Le 5 mars 1972, le peuple et les cantons se prononcent. Ils rejettent l'initiative Denner. Ils acceptent, à d'écrasantes majorités, les articles 34 sexies et septies. Et, le jour même, le conseiller fédéral Ernst Brugger, chef du Département de l'économie publique, annonce, fort de ce résultat, un projet d'arrêté urgent, avec effet rétroactif, pour empêcher les hausses de loyers abusives.

Les locataires pourront s'adresser d'abord à des commissions de conciliation, et recourir ensuite auprès du juge ordinaire pour contester les prétentions de leur propriétaire : après une bataille politique d'une longueur et d'une vivacité rares, les partisans d'un contrôle étatique remportent sur ceux du marché libre une victoire spectaculaire.

Drogue

Aucun scandale de grande taille ne se produit. Mais l'inquiétude grandit. Un petit commerce, dont les jeunes sont évidemment les principales victimes, fleurit insidieusement dans certains bistros, et des indices prouvent que, derrière les vendeurs de LSD ou de neige à la petite semaine, des trafiquants avides de francs suisses tentent de créer un marché. Manifestement, la société — les parents, les éducateurs, la police — n'était pas prête à réagir efficacement contre cette agression : 1972 peut être l'année d'un redressement. Ou d'une dangereuse aggravation.

Instruction publique

Tandis que les cantons s'efforcent d'harmoniser leurs programmes scolaires — ce qui provoque de nouveaux conflits entre Bernois et Jurassiens —, le Conseil fédéral propose, en janvier, deux additifs à la Constitution. D'une part, il s'agirait d'y inscrire, pour la première fois, un droit social : proclamer le devoir de l'État d'assurer à tout homme et à toute femme l'enseignement et la formation professionnelle qui conviennent à leurs aptitudes. D'autre part, on étendrait les compétences et les charges financières de la Confédération.

Inflation

Pour la première fois, l'indice du coût de la vie s'emballe véritablement : près de 7 % en douze mois ! Etienne Junod, un représentant du grand patronat, propose de bloquer les prix, les salaires et les dividendes, et de prolonger de quelques heures la durée du travail hebdomadaire. Les syndicats répondent immédiatement : « non ». Mais le gouvernement demande qu'on lui donne enfin la possibilité d'intervenir directement, et au besoin de manière draconienne, dans les rouages emballés de la machine économique.

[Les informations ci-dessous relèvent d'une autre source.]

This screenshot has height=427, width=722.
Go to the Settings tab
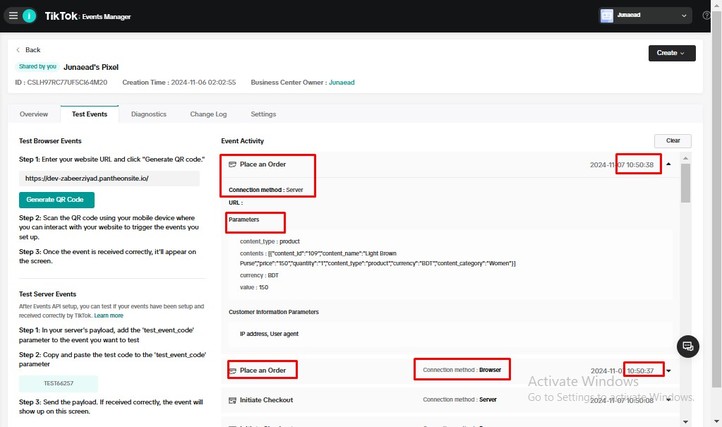click(263, 115)
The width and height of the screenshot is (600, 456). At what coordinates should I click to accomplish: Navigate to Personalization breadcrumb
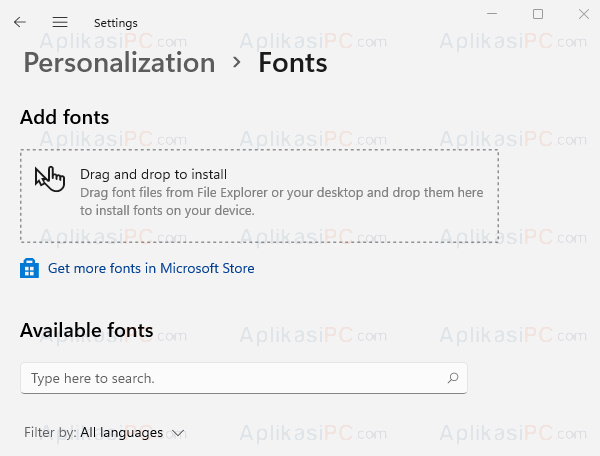click(x=119, y=63)
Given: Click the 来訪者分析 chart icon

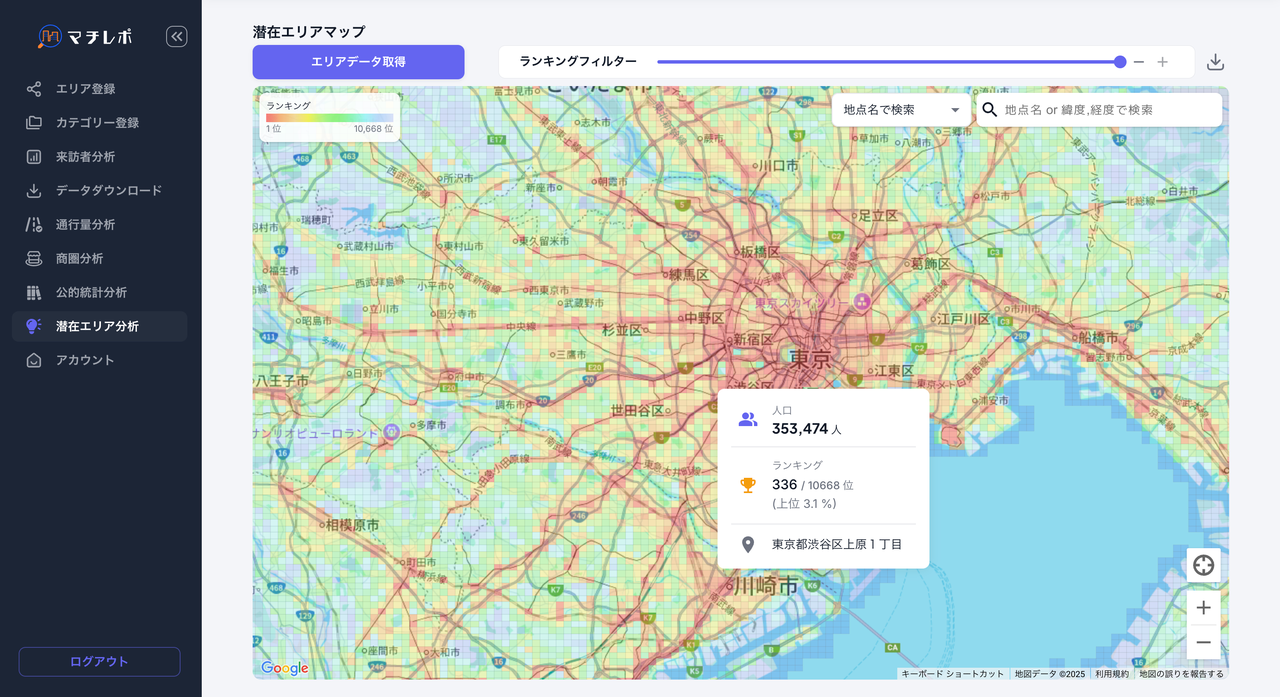Looking at the screenshot, I should coord(34,157).
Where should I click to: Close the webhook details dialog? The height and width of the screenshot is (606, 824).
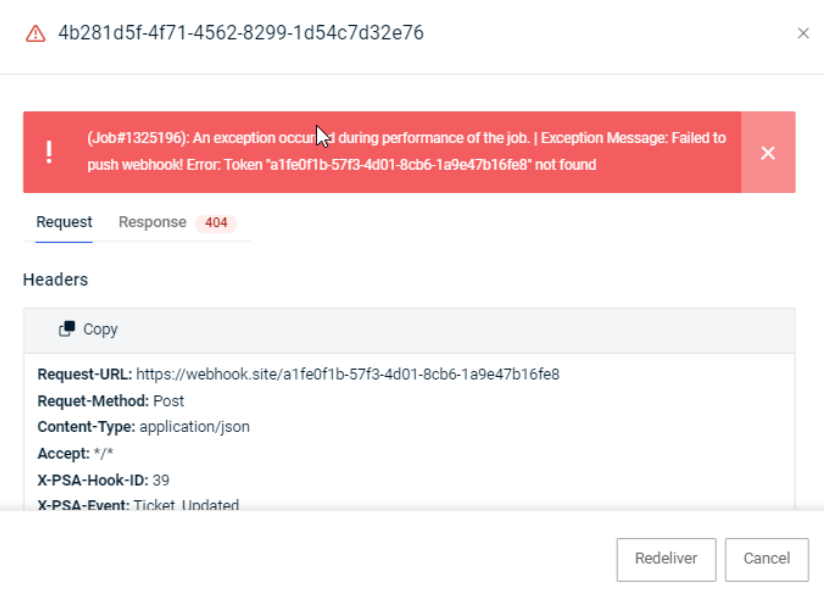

Le 6 juin 1971, il accepte néanmoins la prorogation du système fiscal en vigueur pour dix nouvelles années. Trois jours plus tard, le conseiller fédéral Nello Celio, chef du Département des finances, annonce que la Banque nationale et les banques privées s'apprêtent à conclure librement quatre conventions en vue de freiner l'afflux de capitaux et de resserrer le crédit. Le lendemain, le Conseil des États ratifie un arrêté urgent qui permet au gouvernement de doucher la conjoncture en pesant sur l'industrie de la construction. Le 21 juin, le Conseil national ratifie à son tour — et renforce — le même arrêté.

Désormais, dans certaines zones urbaines, on ne pourra plus démolir ni construire (HLM et laboratoires de recherche exceptés) sans obtenir les autorisations très parcimonieusement délivrées par Berne. Le 21 juin toujours, le conseiller fédéral Ernst Brugger, dans un discours au Conseil national, présente un projet d'article constitutionnel destiné, pratiquement, à simplifier les procédures de décision : l'exécutif, sous la réserve de l'approbation parlementaire et du référendum éventuel, obtiendrait deux compétences principales :
– celle de modifier le taux des impôts sans tenir compte des besoins financiers de l'État, pour assainir, stimuler ou calmer la conjoncture, à savoir l'ensemble des activités industrielles, commerciales et bancaires ;
– celle d'obliger les cantons et les communes à restreindre leurs dépenses, en tout cas à les prévoir à plus long terme.

Sur quoi le Conseil fédéral fait approuver aux Chambres un arrêté urgent sur la sauvegarde de la monnaie... et, le 26 octobre 1971, leur soumet, pour l'année 1972, un budget de 10 milliards de francs, somme jamais atteinte et qui reflète l'accroissement des charges de l'État central en même temps que le coût, bientôt démentiel, de l'équipement d'un pays de dimensions pourtant modestes.